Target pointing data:
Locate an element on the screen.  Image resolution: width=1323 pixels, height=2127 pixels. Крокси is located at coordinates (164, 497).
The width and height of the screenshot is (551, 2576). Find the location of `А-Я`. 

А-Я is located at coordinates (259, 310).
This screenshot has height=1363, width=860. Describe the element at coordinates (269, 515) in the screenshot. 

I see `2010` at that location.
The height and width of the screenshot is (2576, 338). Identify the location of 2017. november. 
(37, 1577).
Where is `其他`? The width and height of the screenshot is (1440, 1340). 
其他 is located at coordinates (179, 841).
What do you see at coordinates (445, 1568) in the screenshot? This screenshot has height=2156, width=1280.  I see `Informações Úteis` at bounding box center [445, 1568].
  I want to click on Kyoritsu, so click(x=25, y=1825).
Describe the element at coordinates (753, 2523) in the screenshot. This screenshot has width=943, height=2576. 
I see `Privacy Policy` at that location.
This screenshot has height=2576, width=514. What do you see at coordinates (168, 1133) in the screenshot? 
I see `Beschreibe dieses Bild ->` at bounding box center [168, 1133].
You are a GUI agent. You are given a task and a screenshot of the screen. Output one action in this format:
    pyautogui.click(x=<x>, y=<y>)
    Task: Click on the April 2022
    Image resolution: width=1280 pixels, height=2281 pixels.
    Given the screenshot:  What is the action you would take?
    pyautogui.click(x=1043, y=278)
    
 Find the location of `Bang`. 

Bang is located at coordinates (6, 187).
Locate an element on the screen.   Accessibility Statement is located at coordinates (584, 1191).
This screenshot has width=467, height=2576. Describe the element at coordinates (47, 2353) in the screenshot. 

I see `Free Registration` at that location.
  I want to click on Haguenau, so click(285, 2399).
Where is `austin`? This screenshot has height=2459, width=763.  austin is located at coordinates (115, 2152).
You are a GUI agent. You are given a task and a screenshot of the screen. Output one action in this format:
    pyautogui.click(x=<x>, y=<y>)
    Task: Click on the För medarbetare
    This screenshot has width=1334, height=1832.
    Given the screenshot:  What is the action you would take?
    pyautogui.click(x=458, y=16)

* **What is being asked**: Pull out every line of the records that includes the string "pyautogui", and copy each one unchanged.

* **Output below**:
    pyautogui.click(x=<x>, y=<y>)
    pyautogui.click(x=1043, y=278)
    pyautogui.click(x=<x>, y=<y>)
    pyautogui.click(x=458, y=16)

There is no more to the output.